++++ STUDY MATERIAL ++++
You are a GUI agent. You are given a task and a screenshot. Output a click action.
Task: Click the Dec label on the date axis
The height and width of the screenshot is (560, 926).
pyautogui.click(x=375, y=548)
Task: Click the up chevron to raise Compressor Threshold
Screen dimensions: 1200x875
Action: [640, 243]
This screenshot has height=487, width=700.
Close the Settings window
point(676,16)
++++
++++ STUDY MATERIAL ++++
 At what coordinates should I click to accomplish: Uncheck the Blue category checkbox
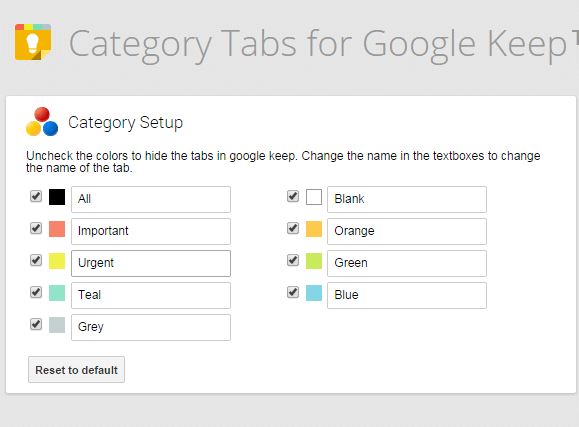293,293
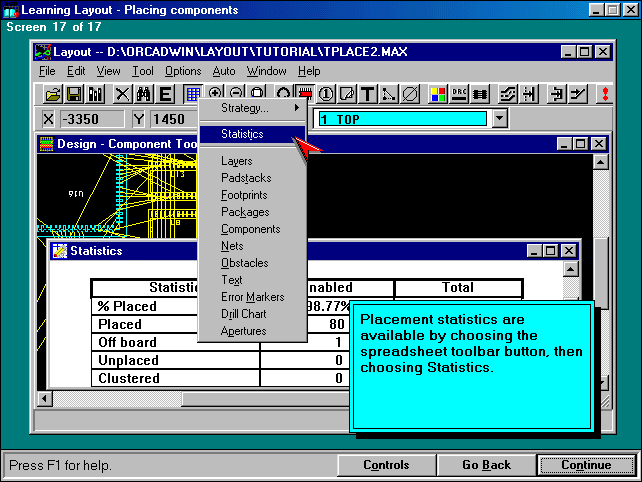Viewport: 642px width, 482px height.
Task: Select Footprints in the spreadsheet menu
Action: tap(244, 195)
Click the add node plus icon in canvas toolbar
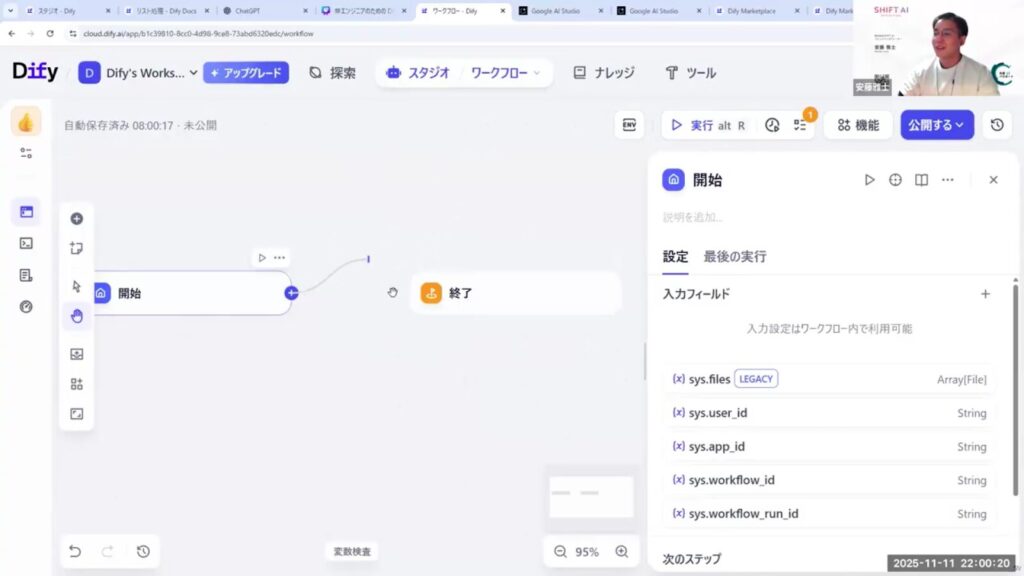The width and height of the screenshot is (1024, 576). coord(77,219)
++++
Write down again, exactly as given, only the lines above that fall from the line with "You are a GUI" to the line with "This screenshot has height=487, width=700.", inclusive.

▸ **SOLUTION FOR THIS TASK**:
You are a GUI agent. You are given a task and a screenshot. Output a click action.
Task: Click the Dec label on the date axis
The height and width of the screenshot is (560, 926).
pyautogui.click(x=375, y=548)
Task: Click the up chevron to raise Compressor Threshold
Screen dimensions: 1200x875
Action: [640, 243]
This screenshot has height=487, width=700.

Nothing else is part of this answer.